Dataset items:
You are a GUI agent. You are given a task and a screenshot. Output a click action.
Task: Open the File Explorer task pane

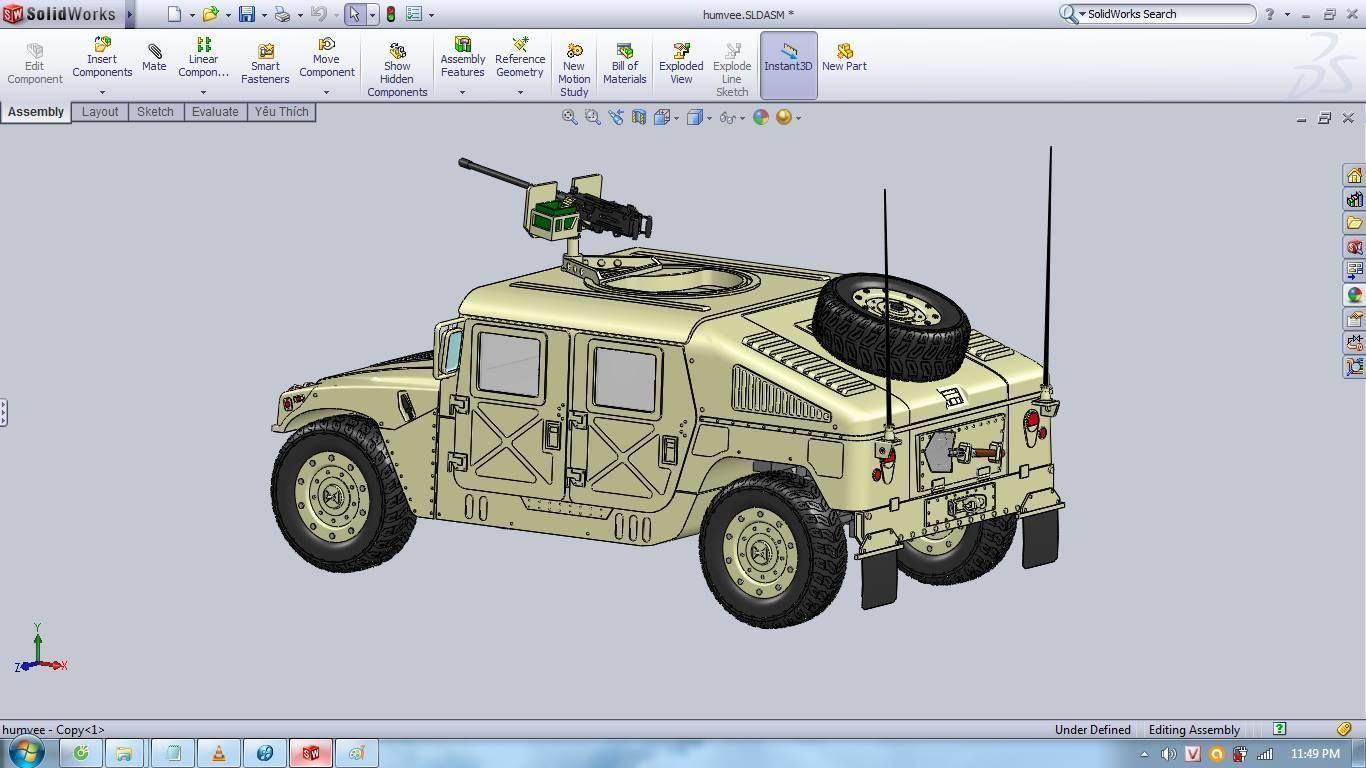(1354, 223)
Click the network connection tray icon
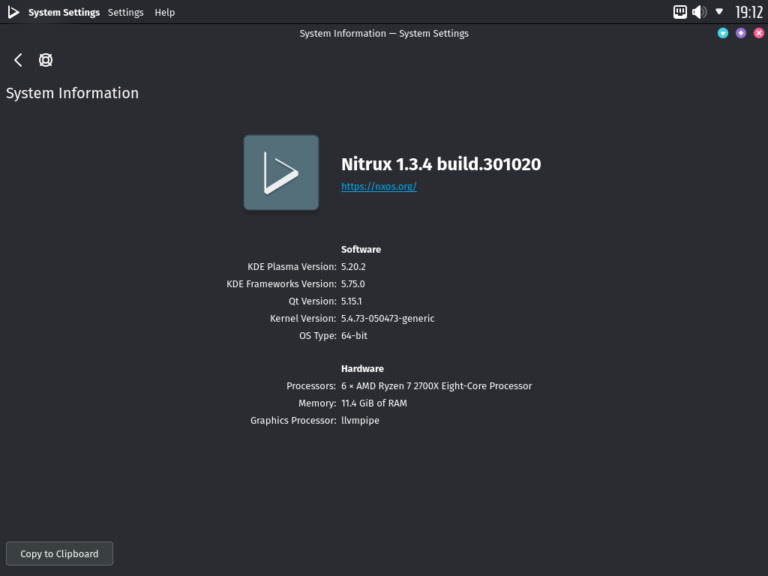Viewport: 768px width, 576px height. 680,12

__Exercise__: Print, word for word, every entry shown above; the pictures stay out.

__Exercise solution__:
You are a GUI agent. You are given a task and a screenshot. Output a click action.
Task: Open the File Explorer task pane

(1354, 223)
Click the network connection tray icon
Viewport: 768px width, 576px height. 680,12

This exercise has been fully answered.